Focusing: Focalizzare i bisogni di sviluppo

image021Estratto con modifiche dall’autore, dal testo “Regie di Cambiamento“, © Franco Angeli editore, Milano. Di Daniele Trevisani

Fare focusing è necessario per ridurre il gap di autoconoscenza, e – se un focusing attuato dal singolo è utile – un focusing aiutato da un professionista o consulente è spesso più efficace.

Riflessioni operative:

  • realizzare focusing (autoanalisi e analisi assistita) per far emergere aree di lavoro, lasciando fluire le proprie sensazioni in un ambiente psicologico non giudicante e di massima accoglienza, non valutativo;
  • raccogliere quanto emerge dal focusing per identificare possibili target di cambiamento.

Nel focusing auto-diretto, si corre il rischio di incontrare un forte gap di autoconoscenza: non conoscersi a sufficienza o illudersi di conoscersi.

È estremamente difficile riuscire ad auto-osservare lucidamente il proprio bisogno di cambiamento, passare dal livello di “sensazione” di un disagio o di una ambizione alla corretta localizzazione del dove, come, quando agire.

Il problema tocca anche l’azienda.

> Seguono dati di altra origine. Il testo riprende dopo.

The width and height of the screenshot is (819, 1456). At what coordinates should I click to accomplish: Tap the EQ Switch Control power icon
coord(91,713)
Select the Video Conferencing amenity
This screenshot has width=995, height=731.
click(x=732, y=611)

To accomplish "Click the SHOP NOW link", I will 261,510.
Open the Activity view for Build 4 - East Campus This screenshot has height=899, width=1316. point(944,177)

A livello di autoanalisi troviamo un gap di consapevolezza anche per la Direzione Risorse Umane e per i leader di team, quando l’osservatore non coglie bene il quadro reale, e le “verità” si offuscano dietro a sintomi e sensazioni imprecise o falsi target.

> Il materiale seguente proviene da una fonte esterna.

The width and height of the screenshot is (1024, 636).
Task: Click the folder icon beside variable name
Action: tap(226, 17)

Da questo derivano problemi a cascata, ad esempio

  • sbagliare il piano formativo di una persona o di una azienda;
  • usare una strategia formativa meravigliosa ma praticabile solo sulla carta;
  • progettare utilizzando assunti e presupposti sbagliati;
  • scollegarsi dalla realtà, sfuggire il “come sono le cose realmente”.

 

Riflessioni operative:

  • considerare che la propria conoscenza sullo stato di cose può non essere corretta, o può essere viziata da distorsioni e autoinganni;

  • considerare quanta distanza è presente tra la “sensazione” vaga di un disagio o problema e la sua corretta identificazione, a livello di sede e di cause;

  • considerare che le prime sensazioni o “letture” – senza focusing adeguati – portano spesso a distorsioni, abbagli, valutazioni errate;

  • ricercare punti di vista e confronto multipli per ridurre il margine di errore;

© Copyright dott. Daniele Trevisani, Communication Research, https://www.studiotrevisani.it

Principio 6 – Incisività del cambiamento sui livelli profondi dello stile di pensiero e di azione (lifestyle, thinkstyle)

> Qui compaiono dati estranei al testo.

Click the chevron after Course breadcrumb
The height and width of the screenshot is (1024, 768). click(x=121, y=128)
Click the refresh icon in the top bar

Il cambiamento positivo viene favorito dai seguenti fattori:

·         azione che promuove e genera modifiche reali nello stile di vita del cliente e/o delle persone che operano in azienda; lo stile di vita non è astratto ma diventa stile di azione pratico (action style, modo di fare le cose).

·         azione che promuove e genera modifiche reali nello stile di pensiero.

 

Il cambiamento viene bloccato o ostacolato da:

·         finzione di adozione (accordo falso) sul cambiamento nello stile di vita, o rapida regressione verso i modelli precedenti (mancanza di sostegno e follow-up);

·         finzione di adozione (accordo falso) sul cambiamento nello stile di pensiero, o rapida regressione verso i prototipi mentali precedenti

·         isolamento personale, mancanza di sostegno e follow-up dal sistema di appartenenza, mancanza di azioni di rinforzo organizzativo.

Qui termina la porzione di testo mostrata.